Construction and expression of inset expression vector pIZT/V5-His harboring mIL-4

SUN Yan-bo, LI Jing-hua,SHI Hong-yan   

  1. Department of Pathogenobiology, School of Basic Medical Sciences, Jilin University, Changchun 130021, China
  • Received:2005-03-09 Revised:1900-01-01 Online:2006-03-28 Published:2006-03-28

摘要: 目的:构建昆虫表达载体pIZT/V5-His的基础上,建立能稳定高效表达mIL-4的昆虫细胞系。方法:PCR体外扩增mIL-4, 将目的基因mIL-4和昆虫表达载体pIZT/V5-His用EcoRI 和XbaI 做双酶切, 通过T4 DNA连接酶构建成含mIL-4目的基因的表达载体pIZT/V5-His-IL4。采用脂质体法将重组DNA转染到生长良好的昆虫细胞Sf9中。转染后的第3天, 用ELISA方法检测转染细胞的培养上清中分泌型蛋白mIL-4的含量。结果:转染后的昆虫细胞Sf9能产生大量的mIL-4, 含量可达1 mg·L-1, 明显高于对照组(0.003 mg·L-1)。结论:昆虫表达载体pIZT/V5-His 可用于mIL-4的高效表达。

关键词: 昆虫细胞Sf9, 基因表达, 遗传载体

Abstract: Objective To establish stable insect cell line expressing mIL-4 on the basis of construction of inset expression vector pIZT/V5-His. Methods Amplified mIL-4 and pIZT/V5-His were treated with EcoRI and XbaI, and mIL-4 were ligated into pIZT/V5-His vector using T4 DNA ligase. Sf9 cells were transfected with recombinant DNA and ELISA was employed to detect soluble mIL-4 production by transfected Sf9 cells.
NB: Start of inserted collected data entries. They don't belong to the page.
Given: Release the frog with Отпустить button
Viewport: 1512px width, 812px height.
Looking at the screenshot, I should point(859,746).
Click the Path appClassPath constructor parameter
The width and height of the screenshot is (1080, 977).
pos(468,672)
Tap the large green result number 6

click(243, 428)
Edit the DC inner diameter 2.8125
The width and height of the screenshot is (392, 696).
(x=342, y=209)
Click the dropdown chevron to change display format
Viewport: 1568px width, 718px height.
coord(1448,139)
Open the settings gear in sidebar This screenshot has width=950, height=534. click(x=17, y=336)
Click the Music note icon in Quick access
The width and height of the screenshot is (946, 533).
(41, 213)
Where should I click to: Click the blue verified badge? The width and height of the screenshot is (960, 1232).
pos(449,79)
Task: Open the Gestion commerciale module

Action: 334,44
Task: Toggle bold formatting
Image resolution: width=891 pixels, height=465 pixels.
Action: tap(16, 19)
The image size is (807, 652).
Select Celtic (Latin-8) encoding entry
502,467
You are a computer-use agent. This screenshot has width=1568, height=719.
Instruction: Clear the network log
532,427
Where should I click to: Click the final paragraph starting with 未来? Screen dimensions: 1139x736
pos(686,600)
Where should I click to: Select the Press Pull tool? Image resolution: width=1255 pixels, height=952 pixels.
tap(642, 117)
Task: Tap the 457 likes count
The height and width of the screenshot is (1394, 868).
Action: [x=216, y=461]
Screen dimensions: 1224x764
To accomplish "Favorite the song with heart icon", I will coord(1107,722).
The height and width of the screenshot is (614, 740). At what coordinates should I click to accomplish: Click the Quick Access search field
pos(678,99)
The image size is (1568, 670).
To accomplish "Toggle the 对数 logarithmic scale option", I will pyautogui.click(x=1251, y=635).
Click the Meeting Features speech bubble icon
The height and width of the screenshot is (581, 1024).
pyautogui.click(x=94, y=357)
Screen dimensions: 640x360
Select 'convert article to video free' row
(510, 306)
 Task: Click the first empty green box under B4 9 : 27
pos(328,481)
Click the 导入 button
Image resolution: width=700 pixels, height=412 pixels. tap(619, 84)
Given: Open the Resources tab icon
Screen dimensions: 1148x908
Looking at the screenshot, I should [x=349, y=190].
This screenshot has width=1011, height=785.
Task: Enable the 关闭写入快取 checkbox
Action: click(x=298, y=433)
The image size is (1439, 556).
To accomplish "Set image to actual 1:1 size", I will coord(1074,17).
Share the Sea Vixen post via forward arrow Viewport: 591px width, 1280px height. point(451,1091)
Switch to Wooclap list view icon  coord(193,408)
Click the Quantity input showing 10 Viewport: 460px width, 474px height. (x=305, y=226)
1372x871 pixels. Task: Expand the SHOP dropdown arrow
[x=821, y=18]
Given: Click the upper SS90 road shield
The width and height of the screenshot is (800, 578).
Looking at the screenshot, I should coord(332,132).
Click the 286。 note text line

Results Transfected Sf9 cells could significantly produce mIL-4 (1 mg·L-1) compared with control group(0.003 mg·L-1) . Conclusion Inset expression vector pIZT/V5-His is an ideal expression vector for mIL-4 production in transfected cells.

Key words: insect cell Sf9, gene expression, genetic vectors

中图分类号: 

  • Q786